# [Brief]
Sort through the entries below and pull out lines containing the word "agent".

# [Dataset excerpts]

* * *

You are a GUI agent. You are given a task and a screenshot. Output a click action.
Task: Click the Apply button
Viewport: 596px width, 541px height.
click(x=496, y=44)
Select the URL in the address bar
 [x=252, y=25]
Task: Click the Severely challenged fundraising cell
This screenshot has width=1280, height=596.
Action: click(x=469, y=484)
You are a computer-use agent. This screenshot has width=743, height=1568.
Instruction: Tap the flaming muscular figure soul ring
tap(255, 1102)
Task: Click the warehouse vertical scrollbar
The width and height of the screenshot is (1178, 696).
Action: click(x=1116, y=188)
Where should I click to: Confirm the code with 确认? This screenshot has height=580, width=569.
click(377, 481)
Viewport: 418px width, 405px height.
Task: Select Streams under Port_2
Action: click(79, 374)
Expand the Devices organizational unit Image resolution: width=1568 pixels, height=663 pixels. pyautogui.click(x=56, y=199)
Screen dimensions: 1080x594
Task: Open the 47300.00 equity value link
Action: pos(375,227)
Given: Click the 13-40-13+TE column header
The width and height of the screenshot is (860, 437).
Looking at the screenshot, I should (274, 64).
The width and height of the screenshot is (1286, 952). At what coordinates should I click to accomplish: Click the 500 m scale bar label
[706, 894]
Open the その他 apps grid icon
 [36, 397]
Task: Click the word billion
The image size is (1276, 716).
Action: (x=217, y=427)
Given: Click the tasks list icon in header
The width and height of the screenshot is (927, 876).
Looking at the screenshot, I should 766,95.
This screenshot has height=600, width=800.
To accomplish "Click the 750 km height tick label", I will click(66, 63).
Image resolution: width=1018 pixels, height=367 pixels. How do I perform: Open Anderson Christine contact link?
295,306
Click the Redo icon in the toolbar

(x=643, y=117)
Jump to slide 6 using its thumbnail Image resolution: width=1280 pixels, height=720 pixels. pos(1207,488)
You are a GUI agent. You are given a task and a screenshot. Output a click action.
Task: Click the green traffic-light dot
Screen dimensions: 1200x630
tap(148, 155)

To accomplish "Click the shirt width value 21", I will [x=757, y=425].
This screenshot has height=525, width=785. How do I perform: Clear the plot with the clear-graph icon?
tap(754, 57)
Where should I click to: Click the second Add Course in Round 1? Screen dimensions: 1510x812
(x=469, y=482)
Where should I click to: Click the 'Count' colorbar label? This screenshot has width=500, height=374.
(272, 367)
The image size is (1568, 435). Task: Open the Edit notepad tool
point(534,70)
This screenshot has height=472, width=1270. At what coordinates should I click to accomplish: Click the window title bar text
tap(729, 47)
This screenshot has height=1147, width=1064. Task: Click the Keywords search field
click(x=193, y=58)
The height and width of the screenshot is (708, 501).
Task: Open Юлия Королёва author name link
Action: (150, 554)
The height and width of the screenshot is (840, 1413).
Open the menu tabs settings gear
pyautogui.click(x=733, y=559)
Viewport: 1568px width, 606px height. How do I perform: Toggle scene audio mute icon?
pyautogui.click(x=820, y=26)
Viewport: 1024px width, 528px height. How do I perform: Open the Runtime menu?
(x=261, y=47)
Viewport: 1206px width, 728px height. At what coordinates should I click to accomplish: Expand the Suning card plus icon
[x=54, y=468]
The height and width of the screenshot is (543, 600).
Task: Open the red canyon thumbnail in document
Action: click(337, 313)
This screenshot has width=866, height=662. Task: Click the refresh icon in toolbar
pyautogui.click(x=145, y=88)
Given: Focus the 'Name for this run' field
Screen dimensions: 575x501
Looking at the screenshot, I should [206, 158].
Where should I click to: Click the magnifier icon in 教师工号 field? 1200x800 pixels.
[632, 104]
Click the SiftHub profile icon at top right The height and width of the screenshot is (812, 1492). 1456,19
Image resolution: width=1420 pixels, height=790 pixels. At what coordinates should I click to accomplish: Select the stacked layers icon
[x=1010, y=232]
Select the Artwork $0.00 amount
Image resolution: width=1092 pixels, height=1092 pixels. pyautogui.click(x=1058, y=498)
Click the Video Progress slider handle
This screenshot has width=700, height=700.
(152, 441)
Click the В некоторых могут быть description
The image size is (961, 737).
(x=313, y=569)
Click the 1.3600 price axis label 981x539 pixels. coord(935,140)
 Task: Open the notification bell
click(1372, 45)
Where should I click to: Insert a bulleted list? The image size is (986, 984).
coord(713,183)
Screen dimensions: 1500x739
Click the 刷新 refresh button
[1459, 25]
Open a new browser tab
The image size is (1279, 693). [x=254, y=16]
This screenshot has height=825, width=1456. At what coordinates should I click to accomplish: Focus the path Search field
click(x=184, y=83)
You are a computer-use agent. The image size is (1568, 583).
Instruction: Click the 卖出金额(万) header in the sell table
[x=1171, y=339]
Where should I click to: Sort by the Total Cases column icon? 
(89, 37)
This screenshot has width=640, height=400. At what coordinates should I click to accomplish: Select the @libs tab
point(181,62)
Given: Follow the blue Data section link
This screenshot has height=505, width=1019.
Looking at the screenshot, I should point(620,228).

* * *

# [Task response]
You are a GUI agent. You are given a task and a screenshot. Output a click action.
You are a computer-use agent. This screenshot has width=743, height=1568.
You are a GUI agent. You are given a task and a screenshot. Output a click action.
You are a computer-use agent. The image size is (1568, 583).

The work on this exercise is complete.